The all-seeing testing toolkit with many workers. Think multi-threaded, multi-database autotest. It continually watches your application for code changes like autotest, then runs them multi-threaded, each thread having its own database, to take maximum advantage of your computer's multiple cores/processors. Fast!
Why a new testing toolkit?
For a long time, my holy grail of testing has been multi-threaded autotest. Autotest is awesome, watching my application in real time and only running tests for code that has changed. But it doesn't take advantage of the growing number of cores and processors that computers have today.
Parallel_specs solves the multi-threaded, multi-database problem, but it has to be run manually, and runs all your tests at once. It also doesn't split up the test suite very efficiently, resulting in one thread finishing significantly sooner than the other.
How does it work?
Sauron uses the watchr gem to watch your rails files for changes, and runs only the tests related to those changes. Sauron comes with a basic, but user-changeable, watchr script. This part is much like autotest.
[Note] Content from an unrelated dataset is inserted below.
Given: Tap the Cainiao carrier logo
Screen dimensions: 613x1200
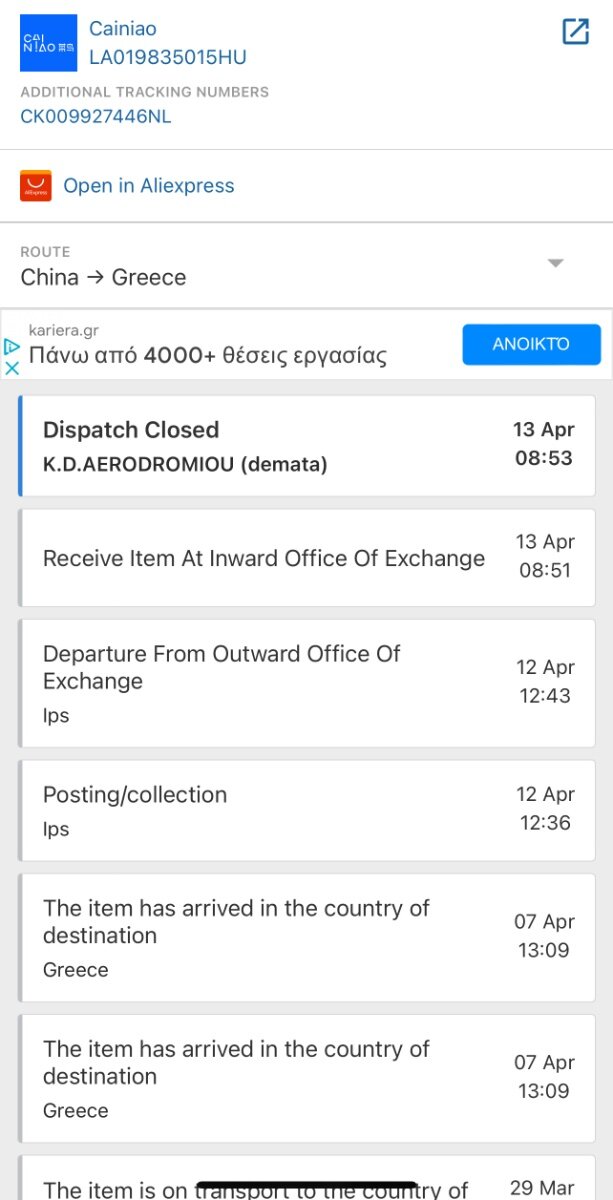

When Sauron detects that tests need to be run, it runs single tests with a direct ruby command. If there are multiple files, however, it kicks off a customized version of the hydra gem, creating multiple workers to run pieces of the test suite efficiently.
How do I use it?
WARNING: This is still a very new gem (only in existence since July 17th, 2010). Use very carefully.
Include the gems
The first step is to include the necessary gems in your config/environments/test.rb file:
The is the Sauron gem, which will also include the Watchr gem and a fork of the Hydra gem that I modified to support multiple databases. To get them on your system, run:
rake gems:install RAILS_ENV=test
Edit your database configuration
Edit your config/database.yml so that your test database name includes the worker number environment variable. Here's an example:
test: adapter: mysql database: app_test<%= ENV['HYDRA_WORKER_ID'] %>
Or for sqlite3:
test: adapter: sqlite3 database: app_test<%= ENV['HYDRA_WORKER_ID'] %>.sqlite3
Aside from sqlite, you might have an extra step depending on your database permissions. See “Caveats” below.
Run the Sauron generator
ruby script/generate sauron
By default, it will create a setup with 4 workers (threads/databases used during tests) and assume you are using testunit. You can change both of these with commandline arguments:
ruby script/generate sauron --workers=10 --rspec
If you ever change your mind, just edit the config/sauron.yml file.
While developing your rails app, run:
which will launch Sauron and watch your app. Use Ctrl-\ to refresh your testing suite after adding files. Ta-da! Multi-threaded, multi-database, automatic testing goodness!
For advanced users
The generator creates a watchr script called sauron_watchr.rb in the root directory of your app. I think it has a good basic setup, but customize it all you want.
For really advanced users
Help me make this tool better. Fork it, fix it, send a pull request. My low public profile and crippling need for acceptance ensure you'll get a prompt, friendly response.
MySQL, PostgreSQL, and other big kids
Sqlite is fun, but with real databases come issues like permissions. If you have liberal local permissions on your database, like root with no password from localhost, you shouldn't have to do anything extra to prepare your db's.
If you're more paranoid like me, and assign a unique user/pass for each app on your local system, you'll need to create the extra databases and grant privileges in advance. It's easy, just create more test databases with numbers appended in this fashion:
And so forth, as many databases as you'll have workers. These three lines work nicely in MySQL:
create database app_test1; grant all on app_test1.* to turtle@localhost identified by 'secretpassword'; flush privileges;
Substitute your chosen username and password above, instead of 'turtle' and 'secretpassword', respectively. Do this to create each new database.
Full Hydra support? No!
While the Hydra gem supports multiple computers over a network, Sauron doesn't at this time. That might become a priority if people ask. It will definitely become a priority if somebody buys me a multi-core system I can add to my testing arsenal :)
This is very new. I can't see how it would damage anything, but I guess that's what everyone says before they damage something. Also, I've traditionally used shoulda over rspec, so there may be glitches in what files Sauron watches/runs in rspec mode. If you see something wrong, let me know.
Also, this was put together quickly. If you don't feel like the underlying code is beautiful, this was largely hacked together during Ruby Midwest weekend, during hours that should have been used for sleeping. If you still feel slighted, I will offer you a full refund of what you paid for this gem. No questions asked!